A 9 de Agosto de 1963, mais de três meses antes do assassinato de 22 de Novembro, quatro agentes do DRE entraram numa briga com Oswald em New Orleans, quando ele estava a distribuir panfletos pró-Castro do “Comité Fair Play for Cuba”. A audiência judicial subsequente foi coberta pelos media locais.

A 21 de Agosto desse ano, Oswald debateu com activistas do DRE na TV local, atraindo mais atenção da comunicação social para as suas alegadas simpatias comunistas. Após o assassinato, o boletim informativo do DRE identificou Oswald como um comunista pró-Castro, e o Miami Herald e o Washington Post cobriram a história.
Os registos agora divulgados mostram que a CIA mentiu sobre o financiamento ou envolvimento com a DRE. Isso inclui as interacções da agência com a Comissão Warren (1964), o Comité Church (1975), o Comité Selecto da Câmara sobre Assassinatos (1977-78) e o Conselho de Revisão de Assassinatos (até 1998).
Joannides não tinha apenas conhecimento de Oswald antes do assassinato – ele desempenhou depois um papel central no processo de iludir a Comissão Especial da Câmara sobre Assassinatos.
Na época, a CIA nomeou Joannides para ser o seu contacto com a comissão. Mas ele e a agência ocultaram o facto de que estavam envolvidos com a DRE e, portanto, com o caso Kennedy, mentindo e atrasando a produção de registos pela CIA.
O conselheiro-chefe da comissão, Robert Blakey, testemunhou em 2014 que perguntou a Joannides sobre “Howard” e a DRE, e que “Joannides garantiu que não encontraram nenhum registo de nenhum oficial designado para a DRE, mas que continuaria a procurar.”
Um ex-investigador da comissão, Dan Hardway, testemunhou perante uma comissão de supervisão da Câmara no mês passado que o agente da CIA estava a conduzir uma “operação secreta” para minar a investigação do Congresso sobre o assassinato.

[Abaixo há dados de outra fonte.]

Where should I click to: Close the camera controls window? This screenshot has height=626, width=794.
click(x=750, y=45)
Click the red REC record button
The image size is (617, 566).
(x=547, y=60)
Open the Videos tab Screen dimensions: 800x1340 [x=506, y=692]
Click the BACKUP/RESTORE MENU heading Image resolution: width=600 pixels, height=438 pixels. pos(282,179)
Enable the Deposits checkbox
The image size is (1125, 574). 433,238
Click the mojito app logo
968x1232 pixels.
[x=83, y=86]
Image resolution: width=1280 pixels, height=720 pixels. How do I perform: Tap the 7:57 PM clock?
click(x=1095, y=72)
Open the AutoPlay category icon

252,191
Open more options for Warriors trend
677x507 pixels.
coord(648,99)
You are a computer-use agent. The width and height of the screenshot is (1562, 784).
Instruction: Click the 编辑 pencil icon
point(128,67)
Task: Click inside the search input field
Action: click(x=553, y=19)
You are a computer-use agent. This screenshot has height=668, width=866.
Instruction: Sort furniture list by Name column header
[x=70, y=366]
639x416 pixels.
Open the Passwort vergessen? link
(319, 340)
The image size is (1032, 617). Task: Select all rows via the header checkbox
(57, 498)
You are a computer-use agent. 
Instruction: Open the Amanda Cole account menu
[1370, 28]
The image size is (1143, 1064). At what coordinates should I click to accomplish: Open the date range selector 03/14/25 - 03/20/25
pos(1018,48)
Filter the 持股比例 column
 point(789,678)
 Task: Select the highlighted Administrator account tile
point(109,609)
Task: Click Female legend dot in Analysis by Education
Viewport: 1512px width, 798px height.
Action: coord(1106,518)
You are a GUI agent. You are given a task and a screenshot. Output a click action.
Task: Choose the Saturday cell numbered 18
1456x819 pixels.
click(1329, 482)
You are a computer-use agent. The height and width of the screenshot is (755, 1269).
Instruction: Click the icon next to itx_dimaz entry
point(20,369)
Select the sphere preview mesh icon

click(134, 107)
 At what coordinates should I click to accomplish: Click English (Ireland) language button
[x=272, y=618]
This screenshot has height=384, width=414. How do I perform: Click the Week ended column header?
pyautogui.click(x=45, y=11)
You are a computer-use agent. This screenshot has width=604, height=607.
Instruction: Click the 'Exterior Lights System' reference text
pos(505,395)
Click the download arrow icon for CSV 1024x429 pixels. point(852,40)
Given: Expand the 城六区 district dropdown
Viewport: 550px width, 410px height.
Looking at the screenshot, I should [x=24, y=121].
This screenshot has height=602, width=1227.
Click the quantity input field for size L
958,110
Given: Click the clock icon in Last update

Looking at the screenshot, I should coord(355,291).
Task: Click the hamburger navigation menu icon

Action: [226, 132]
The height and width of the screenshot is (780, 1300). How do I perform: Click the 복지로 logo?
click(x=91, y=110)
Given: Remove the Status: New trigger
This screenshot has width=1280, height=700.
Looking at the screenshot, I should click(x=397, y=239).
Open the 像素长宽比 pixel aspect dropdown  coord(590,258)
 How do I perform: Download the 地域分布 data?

Dois anos depois de obstruir o Comité Selecto da Câmara, Joannides recebeu a Medalha de Inteligência de Carreira da agência de Langley. O agente morreu em 1990.
Entretanto, a deputada Anna Paulina Luna (R-FLA), que supervisiona a comissão da Câmara dos Representantes responsável por examinar os documentos recém-divulgados sobre JFK, disse que Joannides estava “1000%” envolvido num encobrimento da CIA.
Em conclusão: estes documentos não só provam que a CIA mentiu sobre o assassinato de JFK como sugerem que Lee Harvey Oswald pode ter sido de facto usado pela agência como bode expiatório, dado o conhecimento que tinha do seu perfil ideológico, através da actividade da DRE.
Uma outra tese que parece agora também plausível, amplamente divulgada em 1991 por Oliver Stone em “JFK“, é que Oswald, que começou a sua vida adulta nos Marines, era um agente duplo controlado pela CIA e que os incidentes de New Orleans foram ensaiados numa manobra típica de desinformação sobre a identidade e a filiação do seu operacional. Um ano antes de Oswald se tornar conhecido como pró-Castro, o Pentágono formulou um plano chamado Operação Northwoods para encenar um ataque de bandeira falsa nos Estados Unidos e culpar Cuba, justificando assim uma invasão militar. Oswald pode ter feito parte dessa operação ou de uma operação análoga.